Along with various other phenomenon (Riverdance springs to mind), Father Ted set a sort of tone for the Celtic Tiger years and for the liberalisation of Irish culture. One day someone will ask “What is Irish culture,” and someone will reply, “Oh, you know it’s a sense of humour. You know… Have you ever seen Father Ted?” It might seem ridiculous, put a very similar process has occurred in Britain, particularly regarding English culture. After Father Ted, it was difficult to take a rooted view of Irish culture seriously. Elements like the Craggy Island China Town episode, were a form of cultural inoculation. And those who were wise to it, would have seen what was coming.

Products such as Father Ted de-legitimised in advance the possibility of defending or even pursuing an authentic Irish culture, because it made claims to authenticity seem absurd. This is one of the fundamental elements of the Liberal outlook, which is the idea that there are no innate truths. The world is basically meaningless. This is very close to what Flann O’Brien arrived at in The Third Policeman, his greatest masterpiece and his most nihilistic. It is the post-cultural moment. It is the post-national moment. It is the moment which leaves the individual by himself or by herself. Divorced from origins. Alone, stranded in an endless scepticism of infinite possibilities. Everything in this world is possible, but nothing can be done. If The Third Policeman were produced as a series it would have a Father Ted laugh track.

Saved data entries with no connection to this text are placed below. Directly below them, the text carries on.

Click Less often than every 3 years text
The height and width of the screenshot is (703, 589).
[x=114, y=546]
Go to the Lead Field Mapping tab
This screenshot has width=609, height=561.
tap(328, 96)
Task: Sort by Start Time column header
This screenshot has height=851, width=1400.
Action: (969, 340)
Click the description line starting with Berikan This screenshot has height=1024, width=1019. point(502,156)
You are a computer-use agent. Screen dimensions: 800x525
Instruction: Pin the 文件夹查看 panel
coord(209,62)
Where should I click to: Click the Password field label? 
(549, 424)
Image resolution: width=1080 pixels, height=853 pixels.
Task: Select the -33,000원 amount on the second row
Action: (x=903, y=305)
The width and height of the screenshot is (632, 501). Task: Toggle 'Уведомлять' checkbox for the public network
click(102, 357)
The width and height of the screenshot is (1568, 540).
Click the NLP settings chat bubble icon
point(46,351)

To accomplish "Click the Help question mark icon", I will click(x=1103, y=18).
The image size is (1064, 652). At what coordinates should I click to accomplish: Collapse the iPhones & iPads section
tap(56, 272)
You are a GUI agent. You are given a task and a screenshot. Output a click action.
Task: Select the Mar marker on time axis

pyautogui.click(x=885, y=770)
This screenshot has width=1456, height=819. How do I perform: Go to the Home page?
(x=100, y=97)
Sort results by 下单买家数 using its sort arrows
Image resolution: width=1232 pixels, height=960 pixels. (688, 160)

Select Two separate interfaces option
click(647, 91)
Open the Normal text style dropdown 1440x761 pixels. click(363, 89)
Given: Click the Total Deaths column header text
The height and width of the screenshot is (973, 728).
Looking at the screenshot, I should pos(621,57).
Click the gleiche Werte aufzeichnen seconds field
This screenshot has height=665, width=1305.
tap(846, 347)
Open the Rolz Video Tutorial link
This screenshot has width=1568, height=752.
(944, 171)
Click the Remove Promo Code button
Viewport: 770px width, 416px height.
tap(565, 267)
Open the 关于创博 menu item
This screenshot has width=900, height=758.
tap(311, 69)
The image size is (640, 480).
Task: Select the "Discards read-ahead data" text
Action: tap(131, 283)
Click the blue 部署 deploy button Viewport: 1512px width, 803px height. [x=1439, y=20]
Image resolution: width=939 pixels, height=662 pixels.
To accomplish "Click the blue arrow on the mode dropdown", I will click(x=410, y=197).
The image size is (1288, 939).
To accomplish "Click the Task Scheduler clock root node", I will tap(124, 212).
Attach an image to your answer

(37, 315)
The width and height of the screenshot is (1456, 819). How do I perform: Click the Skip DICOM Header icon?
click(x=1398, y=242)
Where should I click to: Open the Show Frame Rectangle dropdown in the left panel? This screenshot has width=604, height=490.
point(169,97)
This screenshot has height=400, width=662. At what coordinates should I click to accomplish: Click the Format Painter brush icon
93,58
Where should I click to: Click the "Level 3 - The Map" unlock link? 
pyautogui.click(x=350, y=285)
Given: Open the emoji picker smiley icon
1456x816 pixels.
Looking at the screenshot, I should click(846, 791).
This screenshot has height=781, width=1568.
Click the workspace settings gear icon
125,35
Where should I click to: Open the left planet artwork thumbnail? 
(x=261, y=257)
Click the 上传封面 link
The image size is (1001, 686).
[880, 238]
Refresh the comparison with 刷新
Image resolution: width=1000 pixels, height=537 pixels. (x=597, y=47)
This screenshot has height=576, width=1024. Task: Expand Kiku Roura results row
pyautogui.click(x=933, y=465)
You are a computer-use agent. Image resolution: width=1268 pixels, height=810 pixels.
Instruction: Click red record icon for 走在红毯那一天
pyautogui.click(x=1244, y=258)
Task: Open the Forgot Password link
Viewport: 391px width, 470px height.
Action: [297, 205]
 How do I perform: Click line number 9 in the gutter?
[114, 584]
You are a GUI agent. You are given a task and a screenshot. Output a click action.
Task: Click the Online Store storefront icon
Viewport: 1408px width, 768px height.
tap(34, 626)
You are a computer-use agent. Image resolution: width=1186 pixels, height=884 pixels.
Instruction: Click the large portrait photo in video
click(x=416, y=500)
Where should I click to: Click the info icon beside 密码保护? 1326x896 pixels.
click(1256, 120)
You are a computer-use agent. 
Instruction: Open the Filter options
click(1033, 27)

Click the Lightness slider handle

In marketing terms, Father Ted represents the mainstream depiction of Peak Irishness. The slick, polished product that represents us to the world. It is the Irish certified Paddy joke. The only one we don’t take offence at. After twenty years of Father Ted, it is very difficult to make any sort of claim on what Irishness might be, because we have crossed the Rubicon of self-referential arsing-about. Like an RTÉ schedule we have endless repetition, déjà vu, forgetfulness, surreality and a general meaninglessness. We have entered the abyss. And though there is much going on, and much at stake, there is nothing real to hold on to. If we try to make a claim to meaning, or to nationality or to rootedness, we will be laughed at. The 90s sitcom about three priests stuck on an island,  is not so much what Peak Irishness looks like, as what post-Irishness looks like.